I’m releasing some code that could get you in some mild trouble if you use it. It’s nothing groundbreaking - just a run-of-the-mill scraper written with nodejs that grabs your data from Yelp and gives it to you either as JSON and HTML formatted with hReview.
Dear Yelp: it only fetches one user’s data - not everyone’s. No need to worry about evil people stealing data, if you really tried to use this tool to that, it’d do a terrible and incomplete job. It’s for users who want their data.
Yelp has an API. It’s right here, but, in the words of a Yelp employee, it’s made for businesses - it doesn’t have a method to get your data.
The problem is the difference between what lawyers write about technology and what they write about copyright.
As between you and Yelp, you own Your Content. (5C: Content Ownership)
Yelp is reasonable about copyright; like many other services, they claim perpetual rights to use your content pretty much however they like, and the aggregates of your star rating with everyone elses isn’t “everyone’s” - it’s owned by Yelp. Fair: aggregation is what they do.
But you own the © on your data - what if you want it?
You also agree not to, and will not assist, encourage, or enable others to: use any robot, spider, site search/retrieval application, or other automated device, process or means to access, retrieve, scrape, or index any portion of the Site or any Site Content; (6B, part iii)
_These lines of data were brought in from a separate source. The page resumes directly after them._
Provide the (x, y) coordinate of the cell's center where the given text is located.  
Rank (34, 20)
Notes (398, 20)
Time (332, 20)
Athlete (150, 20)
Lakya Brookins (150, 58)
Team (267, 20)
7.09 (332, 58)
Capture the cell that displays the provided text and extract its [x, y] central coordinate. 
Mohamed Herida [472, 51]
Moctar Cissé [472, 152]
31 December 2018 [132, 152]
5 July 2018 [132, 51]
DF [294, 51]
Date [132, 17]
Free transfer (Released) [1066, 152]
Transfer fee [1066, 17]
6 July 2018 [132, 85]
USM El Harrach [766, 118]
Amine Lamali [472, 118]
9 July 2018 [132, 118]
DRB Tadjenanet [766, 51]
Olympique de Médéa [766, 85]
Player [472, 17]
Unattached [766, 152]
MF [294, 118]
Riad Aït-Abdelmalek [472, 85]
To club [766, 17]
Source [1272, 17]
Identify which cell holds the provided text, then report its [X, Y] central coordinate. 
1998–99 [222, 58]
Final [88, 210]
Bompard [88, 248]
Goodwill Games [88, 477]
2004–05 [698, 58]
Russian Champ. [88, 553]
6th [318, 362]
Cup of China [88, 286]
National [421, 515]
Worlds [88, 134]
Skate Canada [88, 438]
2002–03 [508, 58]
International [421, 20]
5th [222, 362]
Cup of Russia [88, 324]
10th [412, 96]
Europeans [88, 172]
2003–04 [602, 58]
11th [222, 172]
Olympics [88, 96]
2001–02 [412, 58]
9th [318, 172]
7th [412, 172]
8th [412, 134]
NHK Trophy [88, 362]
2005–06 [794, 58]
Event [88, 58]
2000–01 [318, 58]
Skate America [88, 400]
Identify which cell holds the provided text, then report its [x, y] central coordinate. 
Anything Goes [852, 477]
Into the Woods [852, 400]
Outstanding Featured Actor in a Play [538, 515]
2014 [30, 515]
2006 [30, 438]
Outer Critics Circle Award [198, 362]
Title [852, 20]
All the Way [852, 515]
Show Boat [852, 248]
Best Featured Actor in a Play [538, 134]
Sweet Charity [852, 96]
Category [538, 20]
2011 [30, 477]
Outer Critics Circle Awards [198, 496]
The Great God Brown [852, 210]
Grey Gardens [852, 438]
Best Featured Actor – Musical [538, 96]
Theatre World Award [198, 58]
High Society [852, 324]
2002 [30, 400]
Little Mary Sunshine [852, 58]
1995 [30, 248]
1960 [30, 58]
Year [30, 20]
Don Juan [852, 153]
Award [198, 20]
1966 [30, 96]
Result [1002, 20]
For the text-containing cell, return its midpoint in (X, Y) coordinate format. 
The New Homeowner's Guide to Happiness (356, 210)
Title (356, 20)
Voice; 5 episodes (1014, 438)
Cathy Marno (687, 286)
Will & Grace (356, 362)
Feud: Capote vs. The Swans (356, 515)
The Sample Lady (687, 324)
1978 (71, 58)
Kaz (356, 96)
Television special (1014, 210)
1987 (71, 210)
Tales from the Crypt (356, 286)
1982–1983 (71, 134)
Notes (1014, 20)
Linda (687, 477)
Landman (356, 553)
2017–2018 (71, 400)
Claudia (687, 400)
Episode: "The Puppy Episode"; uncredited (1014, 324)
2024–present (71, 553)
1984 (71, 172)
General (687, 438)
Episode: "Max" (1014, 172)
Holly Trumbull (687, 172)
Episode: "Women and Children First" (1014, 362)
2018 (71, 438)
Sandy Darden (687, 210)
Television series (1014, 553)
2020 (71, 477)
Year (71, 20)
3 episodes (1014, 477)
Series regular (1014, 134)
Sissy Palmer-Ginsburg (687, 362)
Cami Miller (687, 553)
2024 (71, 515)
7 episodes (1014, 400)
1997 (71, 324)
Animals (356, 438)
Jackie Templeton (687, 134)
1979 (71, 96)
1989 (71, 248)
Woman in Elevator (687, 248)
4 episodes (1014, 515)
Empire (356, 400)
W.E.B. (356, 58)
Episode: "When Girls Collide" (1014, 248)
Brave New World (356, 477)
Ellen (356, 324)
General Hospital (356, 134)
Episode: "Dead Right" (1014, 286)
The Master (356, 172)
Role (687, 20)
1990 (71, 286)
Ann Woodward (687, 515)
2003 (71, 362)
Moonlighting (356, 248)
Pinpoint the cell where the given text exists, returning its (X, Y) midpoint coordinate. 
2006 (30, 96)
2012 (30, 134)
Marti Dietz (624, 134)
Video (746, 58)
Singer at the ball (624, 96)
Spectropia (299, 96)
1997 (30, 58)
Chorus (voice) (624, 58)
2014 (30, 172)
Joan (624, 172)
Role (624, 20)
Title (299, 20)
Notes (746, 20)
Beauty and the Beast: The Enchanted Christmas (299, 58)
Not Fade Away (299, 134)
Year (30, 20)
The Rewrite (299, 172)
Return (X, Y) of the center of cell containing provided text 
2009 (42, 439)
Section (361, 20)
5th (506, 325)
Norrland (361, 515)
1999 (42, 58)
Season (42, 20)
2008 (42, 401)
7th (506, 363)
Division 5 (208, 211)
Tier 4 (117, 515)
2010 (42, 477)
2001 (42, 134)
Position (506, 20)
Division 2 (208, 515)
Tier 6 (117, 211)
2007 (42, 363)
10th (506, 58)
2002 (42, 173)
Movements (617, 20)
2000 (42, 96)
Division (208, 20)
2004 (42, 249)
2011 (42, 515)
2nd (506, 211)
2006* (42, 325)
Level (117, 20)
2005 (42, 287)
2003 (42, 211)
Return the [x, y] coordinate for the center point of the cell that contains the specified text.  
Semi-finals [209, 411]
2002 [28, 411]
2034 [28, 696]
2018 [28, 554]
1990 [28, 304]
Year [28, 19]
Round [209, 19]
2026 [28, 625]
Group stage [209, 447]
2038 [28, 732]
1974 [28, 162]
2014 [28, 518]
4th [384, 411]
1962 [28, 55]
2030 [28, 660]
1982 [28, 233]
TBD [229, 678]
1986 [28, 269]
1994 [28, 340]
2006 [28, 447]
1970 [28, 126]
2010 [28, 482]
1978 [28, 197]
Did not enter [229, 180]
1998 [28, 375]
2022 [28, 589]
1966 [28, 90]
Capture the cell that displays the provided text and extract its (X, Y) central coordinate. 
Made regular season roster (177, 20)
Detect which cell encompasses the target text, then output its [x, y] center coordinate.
You can write your reviews and post them on Yelp, but there is no way - API or scraping - that you can legally copy them from Yelp, except by visiting each page and copy & pasting. For me, this is a deterrent to contributing to Yelp, even if it’s tepid reviews of coffeeshops. And since I’ve found DC’s best, there’s not much to say there.
So I get it: companies see user-generated data as their competitive advantage. If anyone could get a MySQL dump of Yelp, there’d be lots of competitors who are ‘unfairly’ advantaged by having the work done for them. Yelp has competition, like Google Places, Foursquare and the like, and needs to manage how they reuse and its content.
But that’s not the point: a website inviting contributions but lacking an export API isn’t good enough for conscientious or creative users. In this case, over-eager legal terms really limit the potential of site.
The first iteration was in node.io and CoffeeScript, but I rebuilt it with cheerio, a great implementation of jQuery’s essentials along with a relaxed parser. And instead of request, I used the library that I wrote, and that still powers TileMill and some other work projects - node-get.
This really isn’t a significant amount of code: maybe 50 LOC total, and an hour less time to build.
Scrapers rarely work on more than one site, and abstracting the process rarely yields results. This makes them a nice to do every once in a while: it tends to help out a lot of less-technical people to give them the ability to export the data that they own, but is hard to pull out.